L’informazione in “Aedicola“

Lambrate, dibattito sul ruolo dei media tradizionali nel chiosco riaperto

L’informazione in “Aedicola“

L’informazione in “Aedicola“

“L’informazione post-social”. È ancora possibile tornare alle origini, provare a privilegiare l’informazione tradizionale in un mondo in cui la prima tendenza è quella di consultare i social? Se n’è parlato ieri all’Aedicola Lambrate di via Conte Rosso durante l’evento organizzato da “Mediatrends“, il primo magazine online dedicato all’innovazione nella comunicazione: coinvolte oltre cento persone tra cui molti under 30 interessati a riscoprire l’edicola come centro di informazione e formazione condivisa. Al centro, la riflessione su un possibile ritorno alle radici dell’informazione tradizionale e digitale, e sul come i media tradizionali possano ancora giocare un ruolo fondamentale nel formare un pubblico informato e responsabile. Aedicola Lambrate ha offerto un contesto ideale. La nuova gestione ha infatti rinnovato lo spazio, trasformandolo in un punto d’incontro per la lettura, l’arte e il dibattito sociale, mantenendo viva la tradizione delle edicole come centri culturali e informativi.

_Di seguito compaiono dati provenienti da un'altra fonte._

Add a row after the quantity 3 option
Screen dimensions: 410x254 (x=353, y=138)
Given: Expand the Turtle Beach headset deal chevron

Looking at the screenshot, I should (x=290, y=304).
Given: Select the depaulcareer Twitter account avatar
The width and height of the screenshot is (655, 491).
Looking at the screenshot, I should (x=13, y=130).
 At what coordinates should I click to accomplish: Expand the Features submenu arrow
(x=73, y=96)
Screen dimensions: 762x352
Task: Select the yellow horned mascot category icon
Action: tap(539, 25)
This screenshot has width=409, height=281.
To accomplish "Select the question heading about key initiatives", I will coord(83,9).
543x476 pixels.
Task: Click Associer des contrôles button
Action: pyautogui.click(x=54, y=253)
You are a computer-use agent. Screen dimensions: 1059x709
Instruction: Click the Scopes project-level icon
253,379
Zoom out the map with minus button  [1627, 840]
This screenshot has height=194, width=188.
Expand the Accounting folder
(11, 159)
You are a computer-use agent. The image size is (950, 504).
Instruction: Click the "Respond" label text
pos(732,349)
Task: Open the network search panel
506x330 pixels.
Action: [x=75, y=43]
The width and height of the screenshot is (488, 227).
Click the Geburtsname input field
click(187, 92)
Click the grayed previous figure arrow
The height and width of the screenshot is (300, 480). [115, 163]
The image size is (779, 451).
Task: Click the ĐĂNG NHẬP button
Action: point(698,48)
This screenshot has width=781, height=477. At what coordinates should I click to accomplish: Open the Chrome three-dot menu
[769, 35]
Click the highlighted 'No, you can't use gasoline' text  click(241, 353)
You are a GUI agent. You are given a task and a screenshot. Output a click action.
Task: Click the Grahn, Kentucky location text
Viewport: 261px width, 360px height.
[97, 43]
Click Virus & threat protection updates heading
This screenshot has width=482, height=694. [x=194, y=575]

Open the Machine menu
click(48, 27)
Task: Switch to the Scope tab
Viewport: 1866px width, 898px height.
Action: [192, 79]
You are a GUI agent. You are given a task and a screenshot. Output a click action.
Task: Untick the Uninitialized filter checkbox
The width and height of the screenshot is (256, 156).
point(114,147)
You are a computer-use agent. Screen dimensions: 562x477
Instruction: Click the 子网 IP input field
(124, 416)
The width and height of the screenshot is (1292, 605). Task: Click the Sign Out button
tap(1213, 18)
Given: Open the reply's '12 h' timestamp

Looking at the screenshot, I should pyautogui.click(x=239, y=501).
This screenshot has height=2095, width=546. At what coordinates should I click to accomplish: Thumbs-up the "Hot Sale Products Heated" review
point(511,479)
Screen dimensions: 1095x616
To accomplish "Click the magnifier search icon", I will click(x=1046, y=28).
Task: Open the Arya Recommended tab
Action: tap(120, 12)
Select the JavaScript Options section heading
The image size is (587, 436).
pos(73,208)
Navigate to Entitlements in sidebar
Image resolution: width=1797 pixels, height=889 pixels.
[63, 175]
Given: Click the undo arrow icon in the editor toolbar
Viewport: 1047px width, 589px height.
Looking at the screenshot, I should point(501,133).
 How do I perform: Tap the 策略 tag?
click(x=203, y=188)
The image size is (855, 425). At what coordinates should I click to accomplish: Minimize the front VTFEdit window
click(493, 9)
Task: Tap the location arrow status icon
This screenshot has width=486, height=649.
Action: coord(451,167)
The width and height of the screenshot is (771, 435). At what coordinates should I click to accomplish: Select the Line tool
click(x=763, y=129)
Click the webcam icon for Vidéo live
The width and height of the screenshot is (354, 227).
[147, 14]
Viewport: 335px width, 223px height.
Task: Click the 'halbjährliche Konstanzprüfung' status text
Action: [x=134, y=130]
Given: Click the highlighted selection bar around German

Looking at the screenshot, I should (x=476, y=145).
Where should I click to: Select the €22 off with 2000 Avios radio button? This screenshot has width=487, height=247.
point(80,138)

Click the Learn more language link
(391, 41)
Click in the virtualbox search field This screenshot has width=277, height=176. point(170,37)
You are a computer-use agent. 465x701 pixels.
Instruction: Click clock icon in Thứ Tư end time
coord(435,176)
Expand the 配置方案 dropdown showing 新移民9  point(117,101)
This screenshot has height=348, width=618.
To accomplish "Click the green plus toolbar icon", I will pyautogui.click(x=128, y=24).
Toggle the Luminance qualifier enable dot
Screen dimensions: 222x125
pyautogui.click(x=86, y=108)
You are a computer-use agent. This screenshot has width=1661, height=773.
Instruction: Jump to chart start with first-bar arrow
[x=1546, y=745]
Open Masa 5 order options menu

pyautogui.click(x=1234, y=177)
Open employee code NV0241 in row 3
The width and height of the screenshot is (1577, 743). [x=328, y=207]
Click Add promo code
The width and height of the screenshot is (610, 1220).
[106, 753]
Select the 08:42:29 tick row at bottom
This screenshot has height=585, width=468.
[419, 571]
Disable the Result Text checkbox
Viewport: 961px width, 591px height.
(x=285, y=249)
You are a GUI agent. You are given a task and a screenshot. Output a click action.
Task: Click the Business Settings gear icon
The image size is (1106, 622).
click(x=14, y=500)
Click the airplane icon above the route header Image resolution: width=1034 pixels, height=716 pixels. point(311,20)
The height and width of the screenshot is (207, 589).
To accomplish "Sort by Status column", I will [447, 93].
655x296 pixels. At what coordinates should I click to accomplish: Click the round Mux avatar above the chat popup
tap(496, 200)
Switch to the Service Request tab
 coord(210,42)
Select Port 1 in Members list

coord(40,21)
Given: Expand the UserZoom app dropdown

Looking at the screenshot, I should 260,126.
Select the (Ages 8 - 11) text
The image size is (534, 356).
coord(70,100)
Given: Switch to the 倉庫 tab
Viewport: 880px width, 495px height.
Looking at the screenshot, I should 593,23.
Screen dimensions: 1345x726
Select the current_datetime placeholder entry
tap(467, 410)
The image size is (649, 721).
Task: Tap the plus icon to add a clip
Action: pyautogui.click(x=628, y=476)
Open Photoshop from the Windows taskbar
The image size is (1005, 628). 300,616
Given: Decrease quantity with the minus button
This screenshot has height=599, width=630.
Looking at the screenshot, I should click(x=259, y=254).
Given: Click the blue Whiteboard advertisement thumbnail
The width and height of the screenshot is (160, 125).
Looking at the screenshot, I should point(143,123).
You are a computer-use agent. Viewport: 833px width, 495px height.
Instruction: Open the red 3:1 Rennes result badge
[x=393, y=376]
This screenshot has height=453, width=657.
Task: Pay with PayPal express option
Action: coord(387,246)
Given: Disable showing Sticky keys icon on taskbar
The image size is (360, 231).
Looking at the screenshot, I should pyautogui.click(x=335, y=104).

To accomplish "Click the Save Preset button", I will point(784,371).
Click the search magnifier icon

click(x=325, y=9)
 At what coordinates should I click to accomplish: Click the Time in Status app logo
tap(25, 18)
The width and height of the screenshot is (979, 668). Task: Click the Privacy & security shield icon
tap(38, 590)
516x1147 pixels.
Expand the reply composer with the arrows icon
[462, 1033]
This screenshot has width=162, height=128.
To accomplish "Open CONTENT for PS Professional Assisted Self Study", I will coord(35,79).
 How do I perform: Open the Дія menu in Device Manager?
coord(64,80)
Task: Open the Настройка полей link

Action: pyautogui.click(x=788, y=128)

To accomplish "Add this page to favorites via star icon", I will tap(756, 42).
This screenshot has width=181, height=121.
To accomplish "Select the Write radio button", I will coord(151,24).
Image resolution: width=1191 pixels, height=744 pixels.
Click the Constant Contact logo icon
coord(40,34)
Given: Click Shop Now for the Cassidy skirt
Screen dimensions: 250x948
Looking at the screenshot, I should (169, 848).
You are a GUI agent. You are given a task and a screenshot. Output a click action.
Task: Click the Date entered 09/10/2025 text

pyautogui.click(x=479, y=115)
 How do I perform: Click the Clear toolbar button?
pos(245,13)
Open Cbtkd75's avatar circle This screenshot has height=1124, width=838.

Paolo Iabichino, scrittore pubblicitario, direttore creativo e fondatore dell’Osservatorio Civic Brands con Ipsos, commenta: "È impossibile immaginare un mondo senza social ma possiamo sicuramente contribuire a costruire una maggior consapevolezza soprattutto a beneficio delle generazioni più giovani". Ancora, "occorre ripensare il nostro modo di consumare le notizie – prosegue Carlo Castorina, direttore di Mediatrends –. L’informazione post-social vuole essere un invito a riscoprire l’approfondimento e la critica come elementi che aiutano a comprendere un mondo sempre più connesso ma paradossalmente frammentato". Ludovica Taurisano, ricercatrice di comunicazione politica, aggiunge: "L’iper-connessione crea la sensazione illusoria di partecipazione, ma la presenza digitale è depotenziata: è come le case con gli specchi deformanti. Tornare invece all’incontro in presenza costringe ad articolare il dibattito, a porsi in ascolto: per questo luoghi come le edicole possono tornare a essere fondamentali".